(Information provided begins)
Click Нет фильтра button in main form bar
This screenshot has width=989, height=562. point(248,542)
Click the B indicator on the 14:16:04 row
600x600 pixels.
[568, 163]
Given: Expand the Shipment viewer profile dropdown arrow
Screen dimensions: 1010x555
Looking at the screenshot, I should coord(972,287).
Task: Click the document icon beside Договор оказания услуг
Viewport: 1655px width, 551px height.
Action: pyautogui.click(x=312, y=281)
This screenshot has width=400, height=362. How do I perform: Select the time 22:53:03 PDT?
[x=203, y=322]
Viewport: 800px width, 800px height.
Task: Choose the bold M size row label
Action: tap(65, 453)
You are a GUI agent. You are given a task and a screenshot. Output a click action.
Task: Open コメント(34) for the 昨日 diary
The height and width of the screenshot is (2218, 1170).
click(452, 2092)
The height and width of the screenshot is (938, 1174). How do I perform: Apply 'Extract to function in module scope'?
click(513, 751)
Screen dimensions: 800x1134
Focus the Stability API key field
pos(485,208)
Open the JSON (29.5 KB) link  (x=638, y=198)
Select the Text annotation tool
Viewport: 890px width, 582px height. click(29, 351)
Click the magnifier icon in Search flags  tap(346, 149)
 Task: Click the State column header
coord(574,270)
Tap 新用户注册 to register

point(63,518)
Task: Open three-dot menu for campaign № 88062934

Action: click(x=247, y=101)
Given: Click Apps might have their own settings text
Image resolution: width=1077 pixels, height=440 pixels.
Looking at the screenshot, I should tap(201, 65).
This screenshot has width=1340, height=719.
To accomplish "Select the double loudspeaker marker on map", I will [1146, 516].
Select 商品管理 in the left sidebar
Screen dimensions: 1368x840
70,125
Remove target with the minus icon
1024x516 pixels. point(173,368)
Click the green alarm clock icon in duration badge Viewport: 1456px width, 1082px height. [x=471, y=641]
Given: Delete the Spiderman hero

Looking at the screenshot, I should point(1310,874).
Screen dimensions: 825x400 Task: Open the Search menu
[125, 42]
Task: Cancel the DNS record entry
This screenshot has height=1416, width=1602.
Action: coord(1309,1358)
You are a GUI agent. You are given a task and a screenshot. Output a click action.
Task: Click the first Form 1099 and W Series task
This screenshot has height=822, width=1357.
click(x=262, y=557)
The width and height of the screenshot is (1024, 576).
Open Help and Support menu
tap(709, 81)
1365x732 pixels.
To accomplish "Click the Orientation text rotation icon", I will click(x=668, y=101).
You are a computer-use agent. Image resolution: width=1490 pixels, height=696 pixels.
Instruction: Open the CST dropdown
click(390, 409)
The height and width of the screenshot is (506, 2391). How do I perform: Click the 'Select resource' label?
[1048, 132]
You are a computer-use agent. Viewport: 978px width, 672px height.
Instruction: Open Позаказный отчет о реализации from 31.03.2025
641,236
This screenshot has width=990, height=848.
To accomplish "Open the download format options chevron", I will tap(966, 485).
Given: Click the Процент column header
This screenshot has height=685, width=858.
(Information provided ends)
Once the lines holding the word "agent" in the material above are counted, report that number by itself.

### Task response
4